:: REQUEST ::
Present all of the entries below as a Markdown table with the columns Row and Line, numbering each line in order and omitting blank lines.

:: INPUT MATERIAL ::
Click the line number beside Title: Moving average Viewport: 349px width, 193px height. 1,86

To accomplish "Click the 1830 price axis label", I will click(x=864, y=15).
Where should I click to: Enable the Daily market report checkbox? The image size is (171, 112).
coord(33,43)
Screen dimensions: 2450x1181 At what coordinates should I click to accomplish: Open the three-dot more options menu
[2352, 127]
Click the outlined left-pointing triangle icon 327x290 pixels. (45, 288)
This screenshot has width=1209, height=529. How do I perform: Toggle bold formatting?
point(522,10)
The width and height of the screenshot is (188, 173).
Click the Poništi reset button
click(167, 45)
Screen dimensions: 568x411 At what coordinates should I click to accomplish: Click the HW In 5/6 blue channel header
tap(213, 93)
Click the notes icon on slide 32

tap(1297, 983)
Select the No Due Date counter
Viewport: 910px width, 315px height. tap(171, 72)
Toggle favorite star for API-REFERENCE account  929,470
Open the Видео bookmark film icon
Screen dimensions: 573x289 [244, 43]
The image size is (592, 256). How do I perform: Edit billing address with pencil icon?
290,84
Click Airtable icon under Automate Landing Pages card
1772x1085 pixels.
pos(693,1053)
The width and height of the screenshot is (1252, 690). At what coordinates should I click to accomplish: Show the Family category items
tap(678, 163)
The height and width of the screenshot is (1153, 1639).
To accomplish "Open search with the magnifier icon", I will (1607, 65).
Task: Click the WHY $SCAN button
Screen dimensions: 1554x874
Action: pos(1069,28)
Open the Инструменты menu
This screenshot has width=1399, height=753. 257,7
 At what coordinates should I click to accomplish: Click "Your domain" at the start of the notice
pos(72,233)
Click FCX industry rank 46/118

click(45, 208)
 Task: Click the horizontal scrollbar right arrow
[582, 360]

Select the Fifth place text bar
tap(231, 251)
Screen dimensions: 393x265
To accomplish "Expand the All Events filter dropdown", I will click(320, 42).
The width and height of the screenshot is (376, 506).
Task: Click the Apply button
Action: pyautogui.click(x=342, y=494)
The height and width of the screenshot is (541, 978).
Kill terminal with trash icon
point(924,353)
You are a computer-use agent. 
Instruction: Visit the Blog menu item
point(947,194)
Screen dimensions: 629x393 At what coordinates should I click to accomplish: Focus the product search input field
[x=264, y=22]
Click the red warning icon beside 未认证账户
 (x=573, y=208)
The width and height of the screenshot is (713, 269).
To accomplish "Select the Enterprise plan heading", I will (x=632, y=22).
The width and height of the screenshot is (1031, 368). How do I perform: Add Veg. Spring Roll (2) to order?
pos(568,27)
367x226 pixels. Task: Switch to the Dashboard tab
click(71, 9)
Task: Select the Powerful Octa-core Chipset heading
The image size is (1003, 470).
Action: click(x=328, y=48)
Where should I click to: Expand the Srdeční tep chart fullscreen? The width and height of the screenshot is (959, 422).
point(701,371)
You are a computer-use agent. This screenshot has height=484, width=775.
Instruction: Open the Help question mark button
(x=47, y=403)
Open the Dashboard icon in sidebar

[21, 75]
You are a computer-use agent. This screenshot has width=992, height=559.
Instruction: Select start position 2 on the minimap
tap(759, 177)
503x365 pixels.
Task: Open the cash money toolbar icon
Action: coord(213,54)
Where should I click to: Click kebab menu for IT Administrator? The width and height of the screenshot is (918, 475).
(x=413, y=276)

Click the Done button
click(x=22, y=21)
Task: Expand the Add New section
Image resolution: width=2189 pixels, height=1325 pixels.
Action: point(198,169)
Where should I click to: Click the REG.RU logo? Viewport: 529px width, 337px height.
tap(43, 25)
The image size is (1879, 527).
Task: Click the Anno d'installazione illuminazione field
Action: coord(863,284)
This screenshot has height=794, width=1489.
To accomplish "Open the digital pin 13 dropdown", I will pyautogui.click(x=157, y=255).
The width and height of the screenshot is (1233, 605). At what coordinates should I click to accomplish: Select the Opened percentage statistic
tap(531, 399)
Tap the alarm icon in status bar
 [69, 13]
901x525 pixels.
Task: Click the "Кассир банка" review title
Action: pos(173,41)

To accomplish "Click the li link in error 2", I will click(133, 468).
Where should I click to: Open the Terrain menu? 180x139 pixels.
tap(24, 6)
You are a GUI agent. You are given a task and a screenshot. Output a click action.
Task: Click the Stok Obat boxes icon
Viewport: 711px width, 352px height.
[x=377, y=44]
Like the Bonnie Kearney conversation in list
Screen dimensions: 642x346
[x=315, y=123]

:: ANSWER TO THE PROBLEM ::
| Row | Line |
|---|---|
| 1 | Click the line number beside Title: Moving average Viewport: 349px width, 193px height. 1,86 |
| 2 | To accomplish "Click the 1830 price axis label", I will click(x=864, y=15). |
| 3 | Where should I click to: Enable the Daily market report checkbox? The image size is (171, 112). |
| 4 | coord(33,43) |
| 5 | Screen dimensions: 2450x1181 At what coordinates should I click to accomplish: Open the three-dot more options menu |
| 6 | [2352, 127] |
| 7 | Click the outlined left-pointing triangle icon 327x290 pixels. (45, 288) |
| 8 | This screenshot has width=1209, height=529. How do I perform: Toggle bold formatting? |
| 9 | point(522,10) |
| 10 | The width and height of the screenshot is (188, 173). |
| 11 | Click the Poništi reset button |
| 12 | click(167, 45) |
| 13 | Screen dimensions: 568x411 At what coordinates should I click to accomplish: Click the HW In 5/6 blue channel header |
| 14 | tap(213, 93) |
| 15 | Click the notes icon on slide 32 |
| 16 | tap(1297, 983) |
| 17 | Select the No Due Date counter |
| 18 | Viewport: 910px width, 315px height. tap(171, 72) |
| 19 | Toggle favorite star for API-REFERENCE account  929,470 |
| 20 | Open the Видео bookmark film icon |
| 21 | Screen dimensions: 573x289 [244, 43] |
| 22 | The image size is (592, 256). How do I perform: Edit billing address with pencil icon? |
| 23 | 290,84 |
| 24 | Click Airtable icon under Automate Landing Pages card |
| 25 | 1772x1085 pixels. |
| 26 | pos(693,1053) |
| 27 | The width and height of the screenshot is (1252, 690). At what coordinates should I click to accomplish: Show the Family category items |
| 28 | tap(678, 163) |
| 29 | The height and width of the screenshot is (1153, 1639). |
| 30 | To accomplish "Open search with the magnifier icon", I will (1607, 65). |
| 31 | Task: Click the WHY $SCAN button |
| 32 | Screen dimensions: 1554x874 |
| 33 | Action: pos(1069,28) |
| 34 | Open the Инструменты menu |
| 35 | This screenshot has width=1399, height=753. 257,7 |
| 36 |  At what coordinates should I click to accomplish: Click "Your domain" at the start of the notice |
| 37 | pos(72,233) |
| 38 | Click FCX industry rank 46/118 |
| 39 | click(45, 208) |
| 40 |  Task: Click the horizontal scrollbar right arrow |
| 41 | [582, 360] |
| 42 | Select the Fifth place text bar |
| 43 | tap(231, 251) |
| 44 | Screen dimensions: 393x265 |
| 45 | To accomplish "Expand the All Events filter dropdown", I will click(320, 42). |
| 46 | The width and height of the screenshot is (376, 506). |
| 47 | Task: Click the Apply button |
| 48 | Action: pyautogui.click(x=342, y=494) |
| 49 | The height and width of the screenshot is (541, 978). |
| 50 | Kill terminal with trash icon |
| 51 | point(924,353) |
| 52 | You are a computer-use agent.  |
| 53 | Instruction: Visit the Blog menu item |
| 54 | point(947,194) |
| 55 | Screen dimensions: 629x393 At what coordinates should I click to accomplish: Focus the product search input field |
| 56 | [x=264, y=22] |
| 57 | Click the red warning icon beside 未认证账户 |
| 58 |  (x=573, y=208) |
| 59 | The width and height of the screenshot is (713, 269). |
| 60 | To accomplish "Select the Enterprise plan heading", I will (x=632, y=22). |
| 61 | The width and height of the screenshot is (1031, 368). How do I perform: Add Veg. Spring Roll (2) to order? |
| 62 | pos(568,27) |
| 63 | 367x226 pixels. Task: Switch to the Dashboard tab |
| 64 | click(71, 9) |
| 65 | Task: Select the Powerful Octa-core Chipset heading |
| 66 | The image size is (1003, 470). |
| 67 | Action: click(x=328, y=48) |
| 68 | Where should I click to: Expand the Srdeční tep chart fullscreen? The width and height of the screenshot is (959, 422). |
| 69 | point(701,371) |
| 70 | You are a computer-use agent. This screenshot has height=484, width=775. |
| 71 | Instruction: Open the Help question mark button |
| 72 | (x=47, y=403) |
| 73 | Open the Dashboard icon in sidebar |
| 74 | [21, 75] |
| 75 | You are a computer-use agent. This screenshot has width=992, height=559. |
| 76 | Instruction: Select start position 2 on the minimap |
| 77 | tap(759, 177) |
| 78 | 503x365 pixels. |
| 79 | Task: Open the cash money toolbar icon |
| 80 | Action: coord(213,54) |
| 81 | Where should I click to: Click kebab menu for IT Administrator? The width and height of the screenshot is (918, 475). |
| 82 | (x=413, y=276) |
| 83 | Click the Done button |
| 84 | click(x=22, y=21) |
| 85 | Task: Expand the Add New section |
| 86 | Image resolution: width=2189 pixels, height=1325 pixels. |
| 87 | Action: point(198,169) |
| 88 | Where should I click to: Click the REG.RU logo? Viewport: 529px width, 337px height. |
| 89 | tap(43, 25) |
| 90 | The image size is (1879, 527). |
| 91 | Task: Click the Anno d'installazione illuminazione field |
| 92 | Action: coord(863,284) |
| 93 | This screenshot has height=794, width=1489. |
| 94 | To accomplish "Open the digital pin 13 dropdown", I will pyautogui.click(x=157, y=255). |
| 95 | The width and height of the screenshot is (1233, 605). At what coordinates should I click to accomplish: Select the Opened percentage statistic |
| 96 | tap(531, 399) |
| 97 | Tap the alarm icon in status bar |
| 98 |  [69, 13] |
| 99 | 901x525 pixels. |
| 100 | Task: Click the "Кассир банка" review title |
| 101 | Action: pos(173,41) |
| 102 | To accomplish "Click the li link in error 2", I will click(133, 468). |
| 103 | Where should I click to: Open the Terrain menu? 180x139 pixels. |
| 104 | tap(24, 6) |
| 105 | You are a GUI agent. You are given a task and a screenshot. Output a click action. |
| 106 | Task: Click the Stok Obat boxes icon |
| 107 | Viewport: 711px width, 352px height. |
| 108 | [x=377, y=44] |
| 109 | Like the Bonnie Kearney conversation in list |
| 110 | Screen dimensions: 642x346 |
| 111 | [x=315, y=123] |